══ EXTRACTED RECORDS
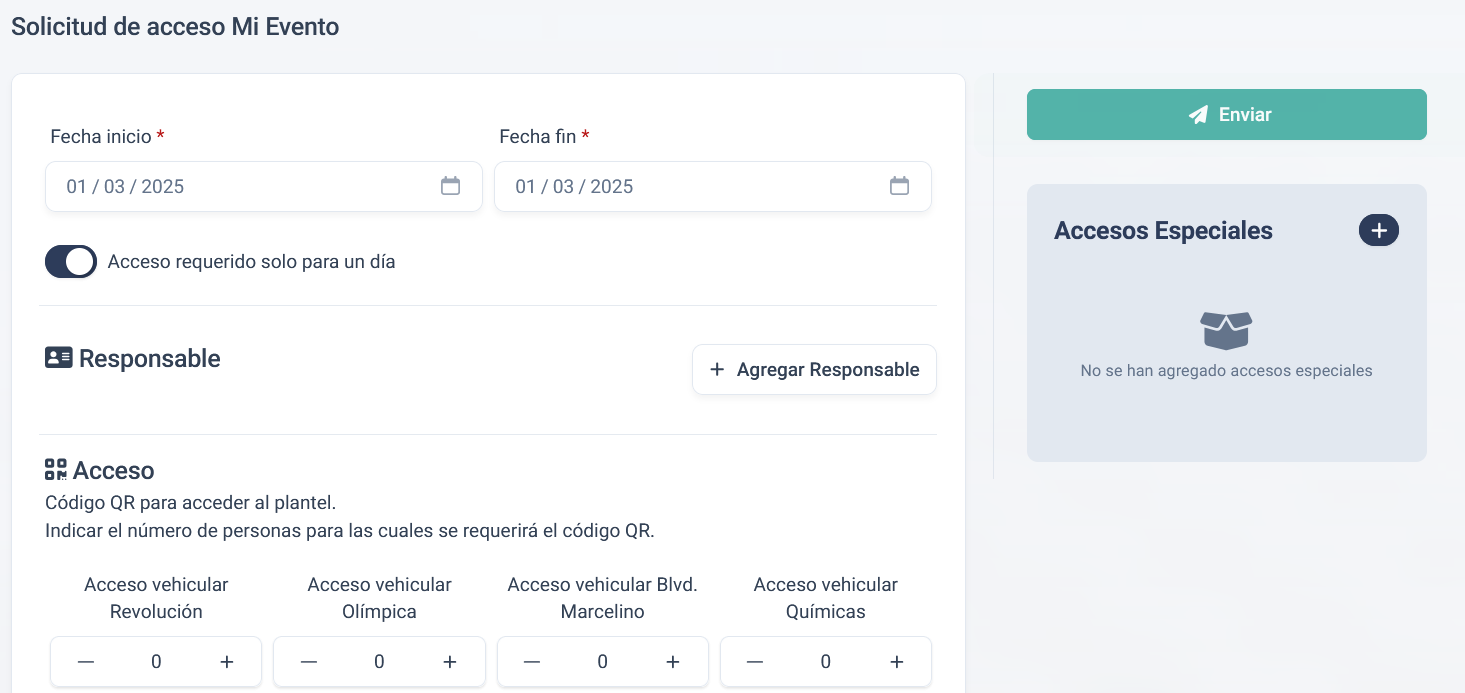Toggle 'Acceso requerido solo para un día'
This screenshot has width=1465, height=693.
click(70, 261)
════
══ EXTRACTED RECORDS
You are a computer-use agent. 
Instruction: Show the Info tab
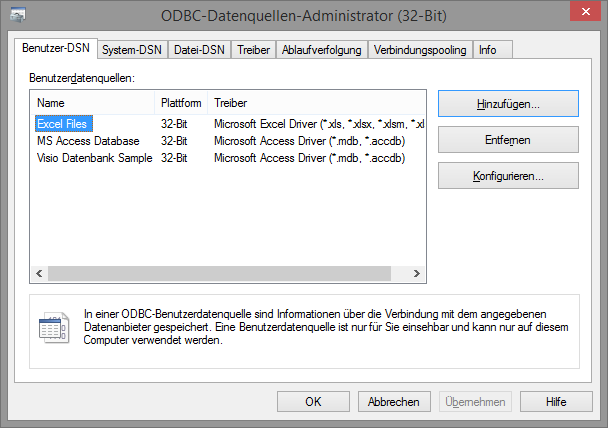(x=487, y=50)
════
WHAT YOU HAVE TO DO: Which lines in the listing above contain the word "This"? Pull out each of them in full.

OUTPUT BELOW:
This screenshot has width=1465, height=693.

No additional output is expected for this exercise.